• _Task prompt_: Wherever an image appears in the data, omit it and copy all the remaining text word for word.

• _Records shown_:
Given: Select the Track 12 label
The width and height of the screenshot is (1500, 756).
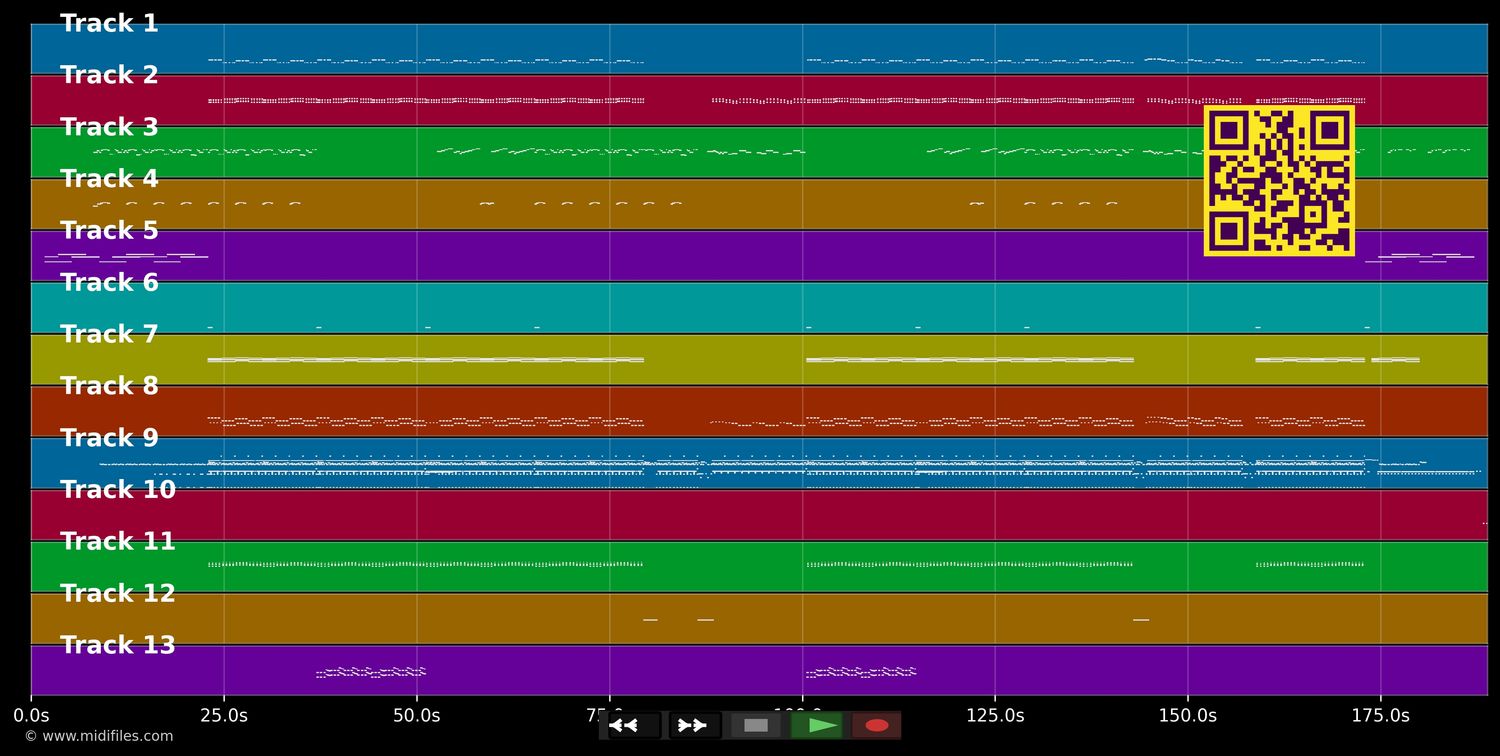Looking at the screenshot, I should (117, 594).
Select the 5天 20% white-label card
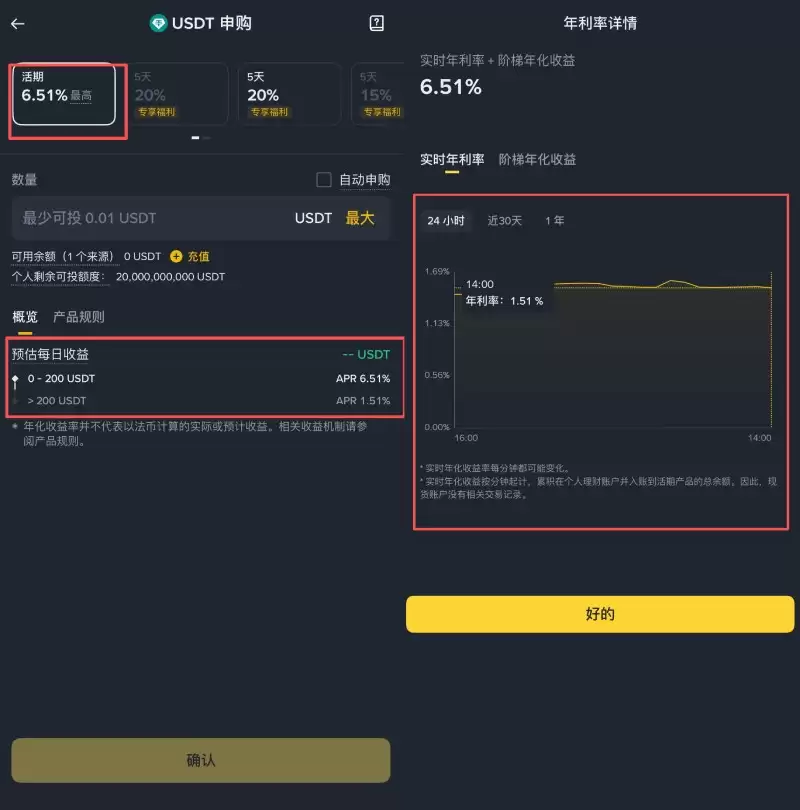The height and width of the screenshot is (810, 800). tap(289, 94)
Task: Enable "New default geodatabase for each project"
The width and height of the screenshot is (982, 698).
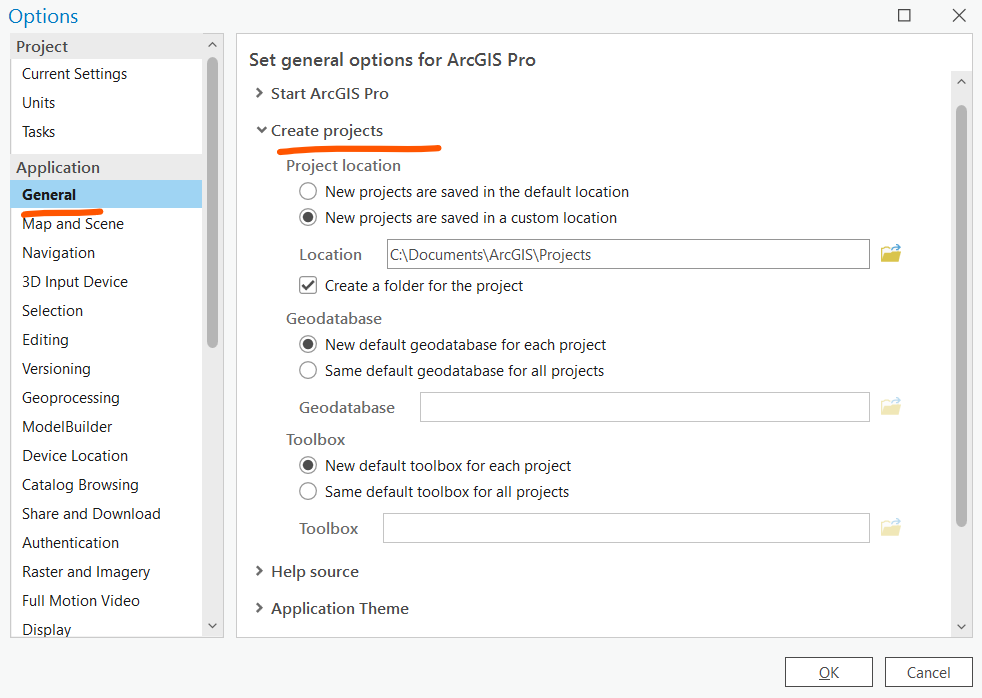Action: 308,344
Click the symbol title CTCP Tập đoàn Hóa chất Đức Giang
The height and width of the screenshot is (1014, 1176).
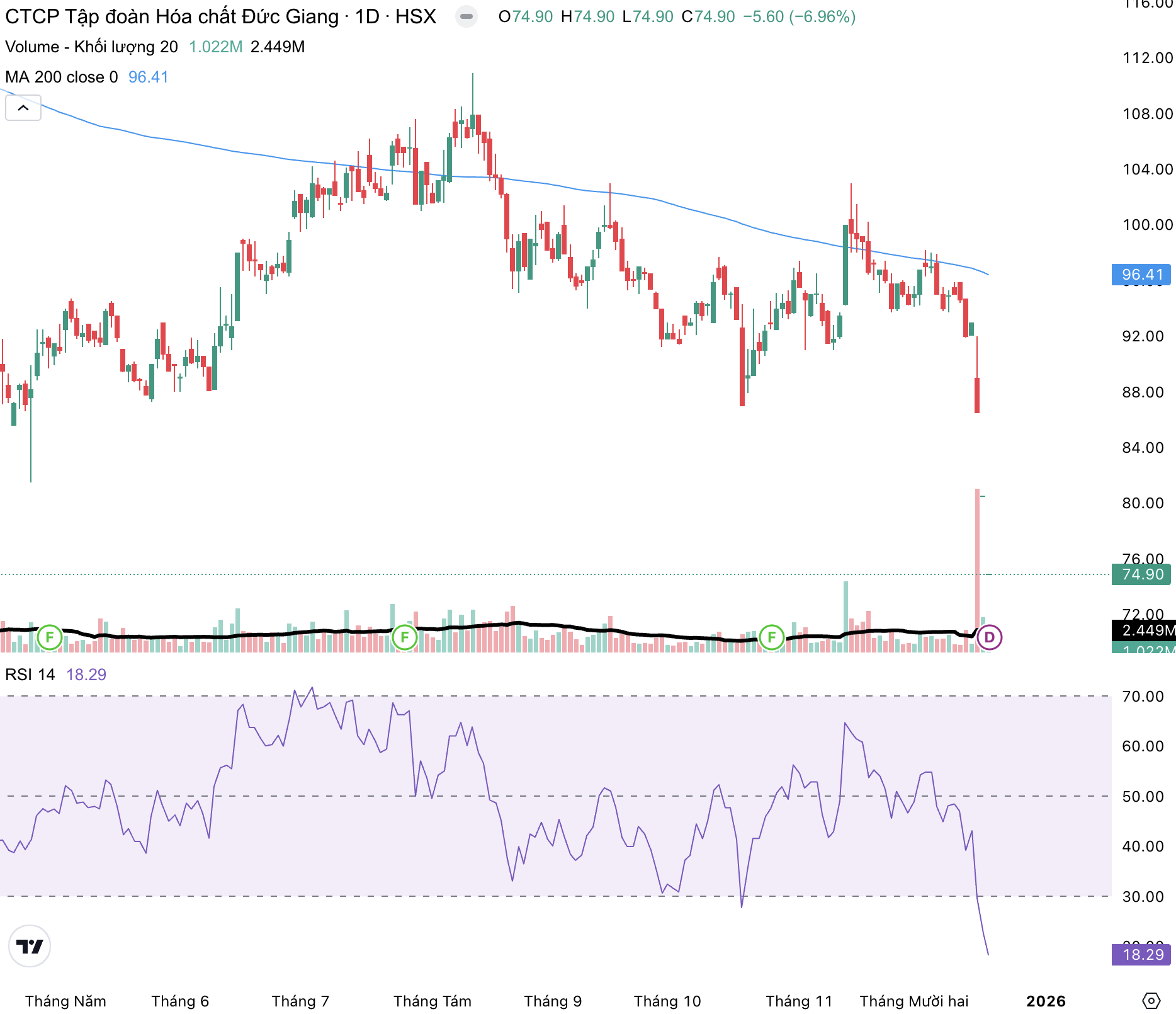[171, 16]
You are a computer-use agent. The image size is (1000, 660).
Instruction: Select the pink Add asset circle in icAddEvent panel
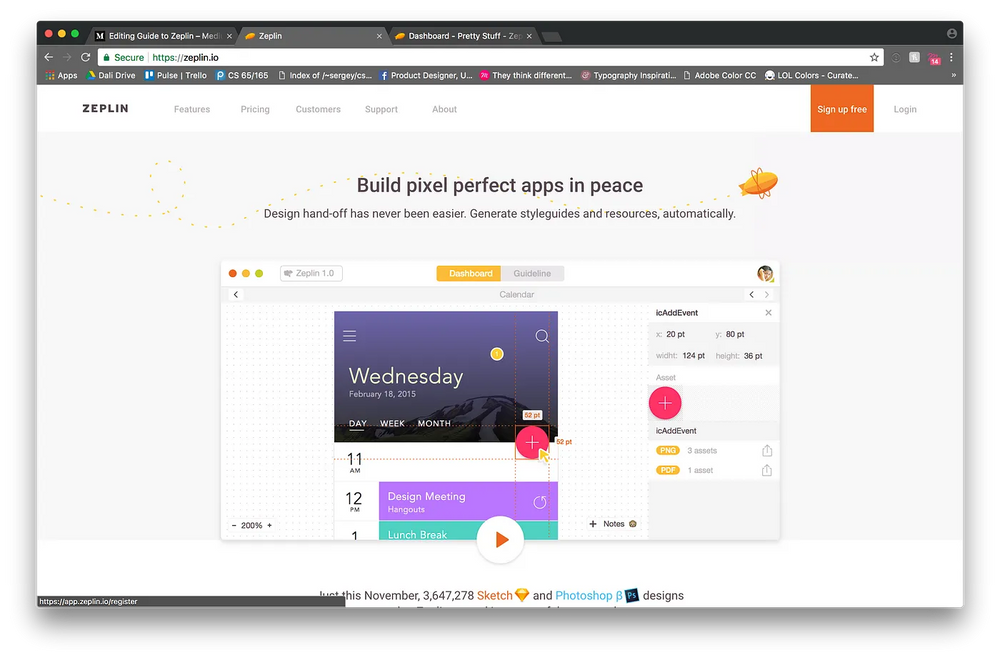click(x=665, y=403)
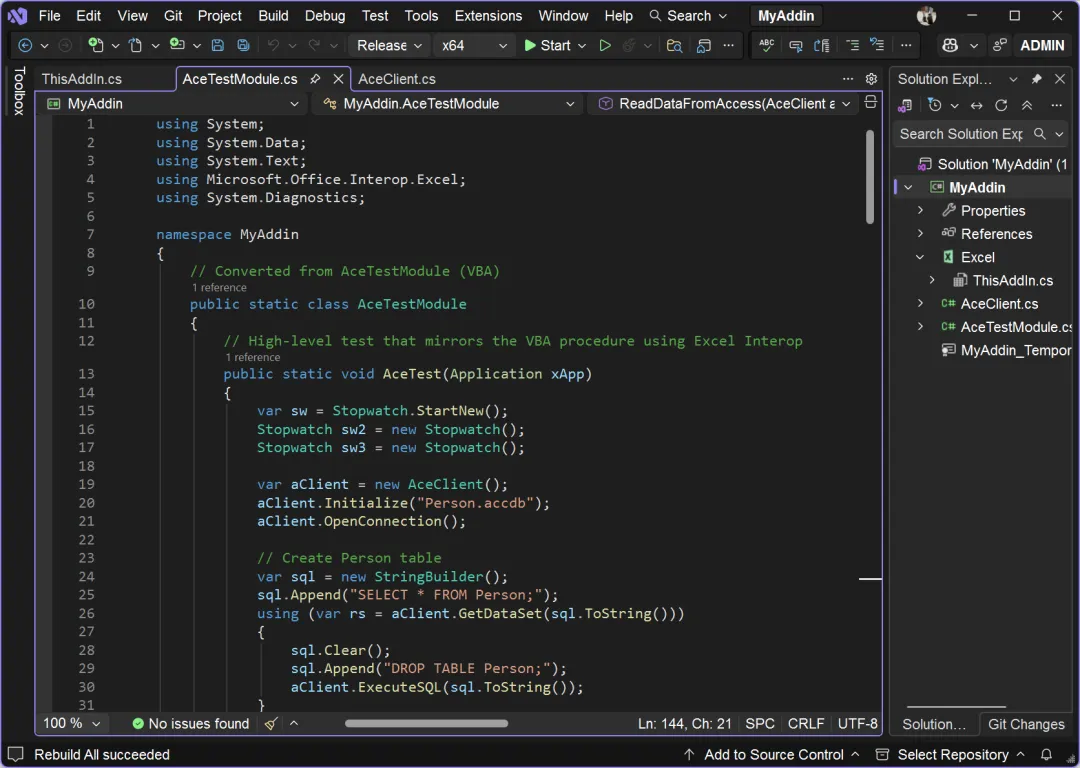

• _Output_:
Given: Select the Track 12 label
The width and height of the screenshot is (1500, 756).
Looking at the screenshot, I should (117, 594).
Select the 5天 20% white-label card
The height and width of the screenshot is (810, 800). tap(289, 94)
Task: Enable "New default geodatabase for each project"
The width and height of the screenshot is (982, 698).
Action: 308,344
Click the symbol title CTCP Tập đoàn Hóa chất Đức Giang
The height and width of the screenshot is (1014, 1176).
[171, 16]
You are a computer-use agent. The image size is (1000, 660).
Instruction: Select the pink Add asset circle in icAddEvent panel
click(x=665, y=403)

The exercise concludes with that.